### [How to complete this task]
For each entry that follows, produce an exact copy.
──────
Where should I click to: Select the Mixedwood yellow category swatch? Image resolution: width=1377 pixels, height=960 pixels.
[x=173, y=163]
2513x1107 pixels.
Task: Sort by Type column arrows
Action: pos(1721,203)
──────
### [Written response]
Where should I click to: Select the Mixedwood yellow category swatch? Image resolution: width=1377 pixels, height=960 pixels.
[x=173, y=163]
2513x1107 pixels.
Task: Sort by Type column arrows
Action: pos(1721,203)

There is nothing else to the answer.